▶ [WORK INSTRUCTION 1]: According to the vaccine forecasting post, what chance does Good Judgment give that the US will have distributed enough vaccine doses for 200 million people by the end of June?
▶ [WORK INSTRUCTION 2]: Sum up the vaccine forecasting post in two sentences.
▶ [WORK INSTRUCTION 3]: Rewrite the vaccine forecasting post from "This post is" up to and including "that look like?", putting "reporters" in place of "journalists".
======== READING PASSAGE ========
This post is an experiment based on a simple idea: Readers care about the future; crowdsourced forecasts are one relatively reliable way to predict the future; so journalists should use those forecasts as grist for journalism. What might that look like?
President Biden has said all adults in the US will be eligible to get a vaccine by May 1, and that there will be enough vaccine supply for all of them by the end of May. Will the US reach that goal?
Forecasters on crowdsourced forecasting platforms have been growing more and more optimistic in their assessments of vaccine supply, and while most of their forecasts don’t map precisely to Biden’s promise, they paint an optimistic picture.
Vaccine supply
Good Judgment Corp., a forecasting firm that grew out of academic research into crowdsourced forecasting, maintains a public dashboard of Covid-related forecasts by its “superforecasters”—individuals with a track record of high accuracy forecasting geopolitics. Those forecasters have been estimating when the US will have distributed enough vaccine doses to inoculate 100 million and then 200 million people, and they’re much much more optimistic today than a month ago.
Good Judgment gives an 85% chance that the US will have distributed enough vaccine doses for 100 million people by the end of March and a 98% chance that it will have distributed enough for 200 million people by the end of June. These questions are asking about distribution of doses not jabs in arms, so the total number of people who have received doses will slightly lag these estimates.
======== DATASET EXTRACT ========
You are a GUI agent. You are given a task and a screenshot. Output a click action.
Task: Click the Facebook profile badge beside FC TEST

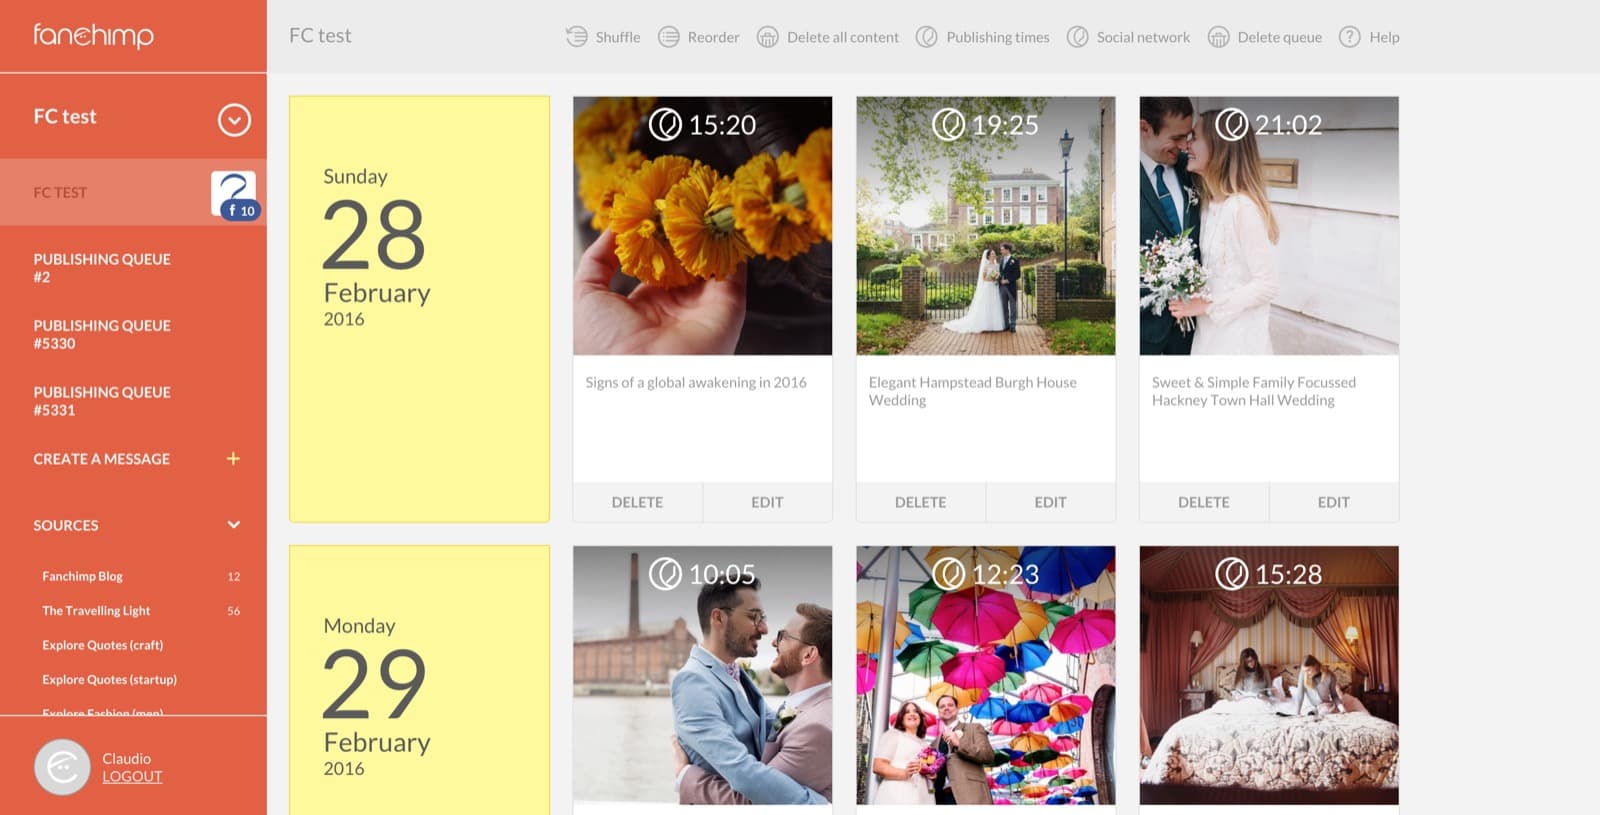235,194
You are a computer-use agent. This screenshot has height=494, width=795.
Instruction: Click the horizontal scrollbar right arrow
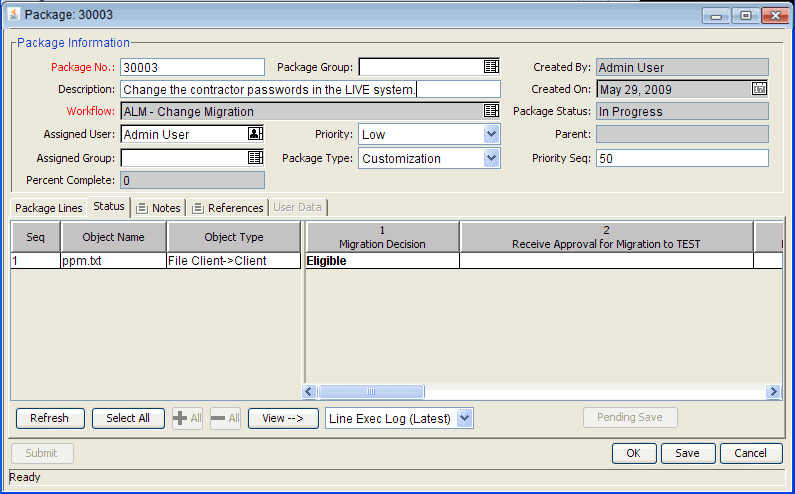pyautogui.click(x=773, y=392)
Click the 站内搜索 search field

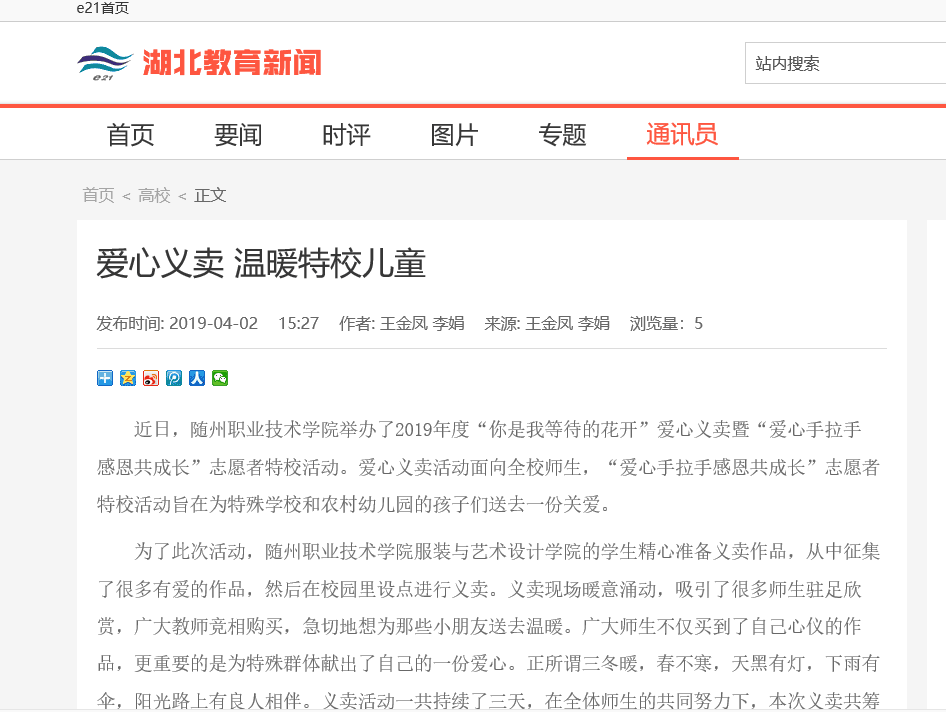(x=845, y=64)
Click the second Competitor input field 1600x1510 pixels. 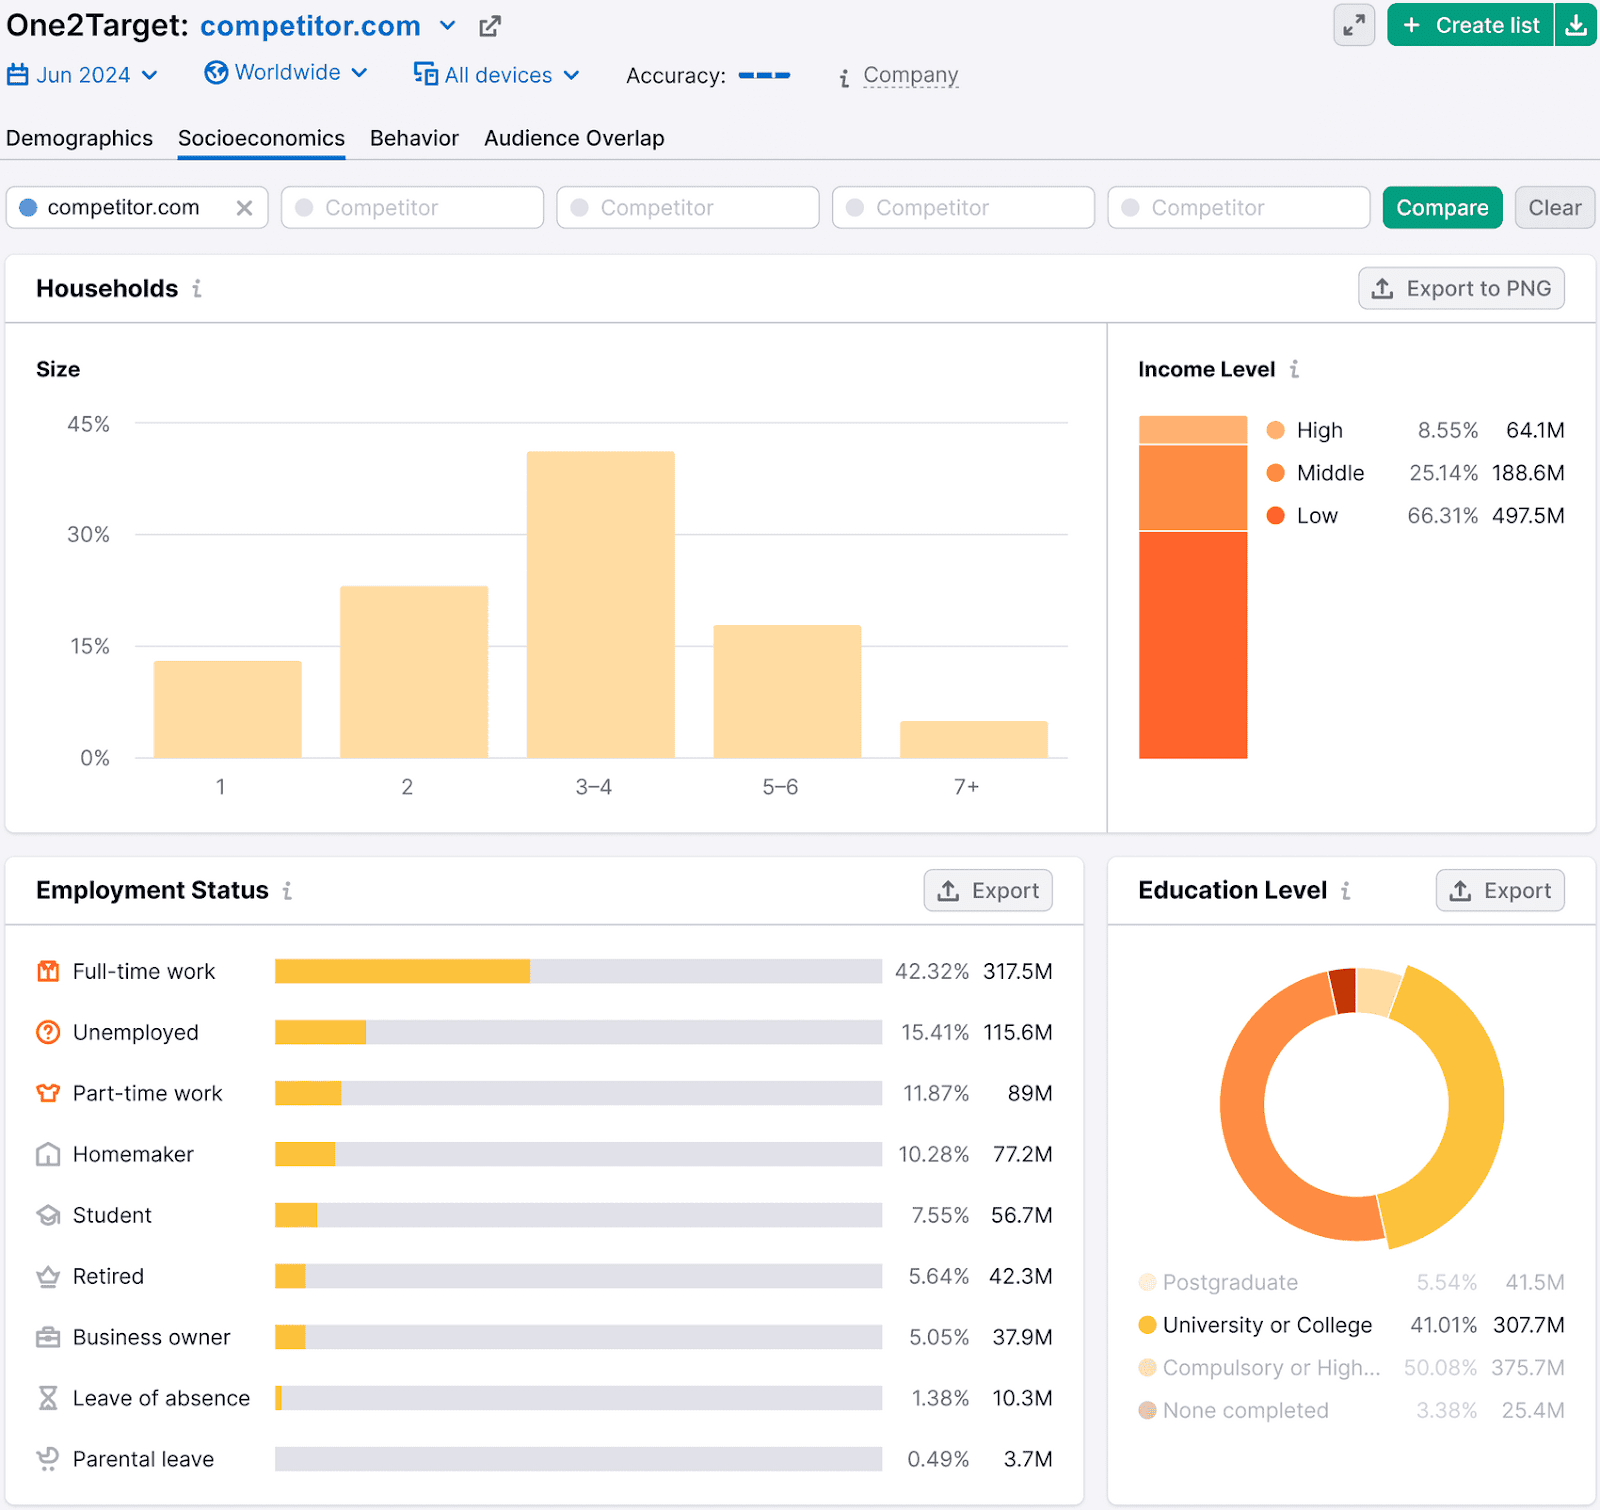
========
======== DATASET EXTRACT ========
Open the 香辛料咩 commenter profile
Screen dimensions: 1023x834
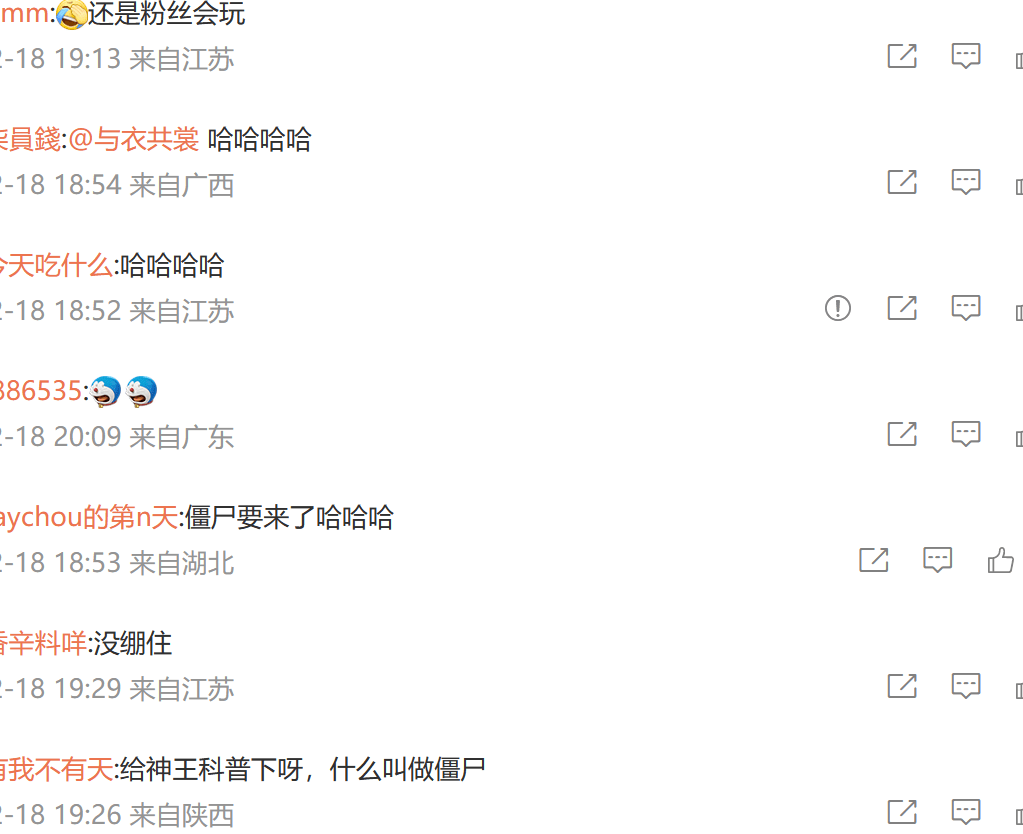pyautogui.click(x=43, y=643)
========
======== DATASET EXTRACT ========
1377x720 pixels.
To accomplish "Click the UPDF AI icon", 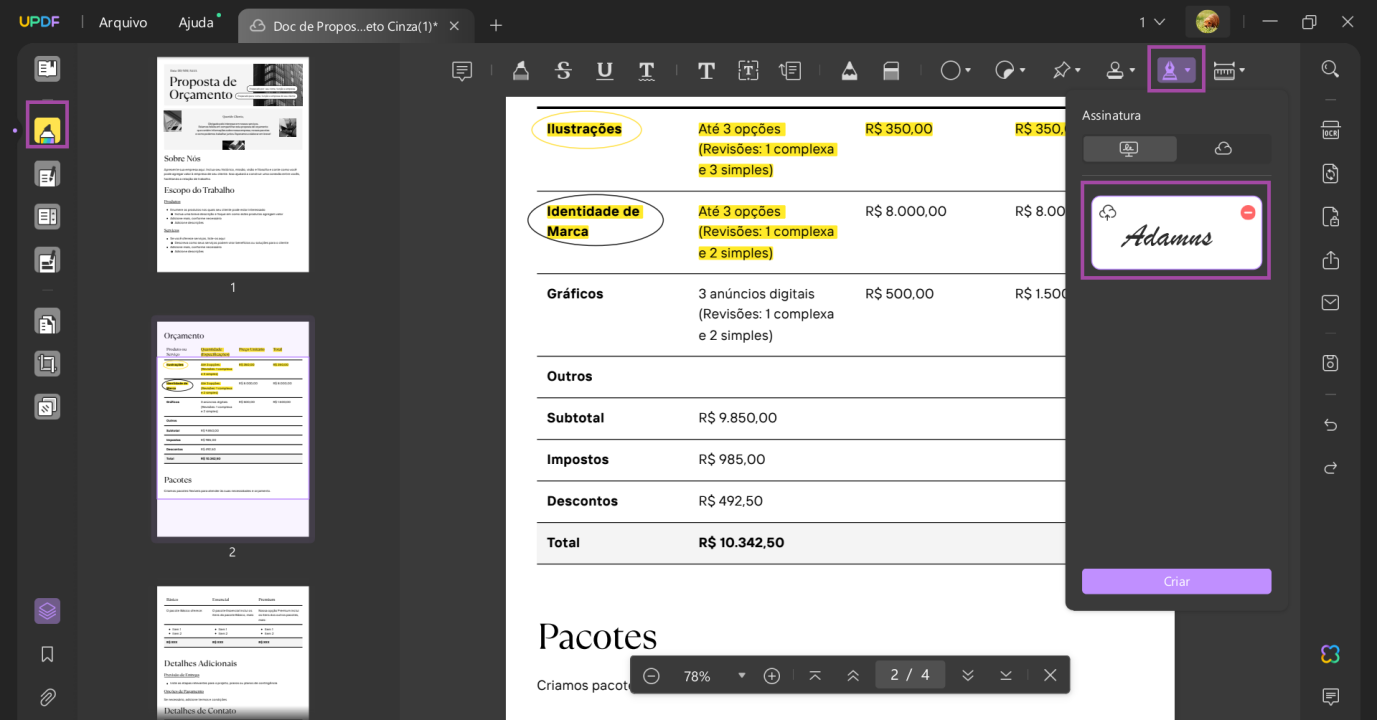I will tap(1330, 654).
========
▶ [YOUR SOLUTION 1]: A 98% chance.

▶ [YOUR SOLUTION 2]: The post tests the idea that journalists should draw on crowdsourced forecasts, and applies it to whether the US will meet President Biden's goal of enough vaccine supply for all adults by the end of May. Forecasters, including Good Judgment's superforecasters, have grown much more optimistic, giving an 85% chance of enough doses distributed for 100 million people by the end of March and 98% for 200 million by the end of June.

▶ [YOUR SOLUTION 3]:
This post is an experiment based on a simple idea: Readers care about the future; crowdsourced forecasts are one relatively reliable way to predict the future; so reporters should use those forecasts as grist for journalism. What might that look like?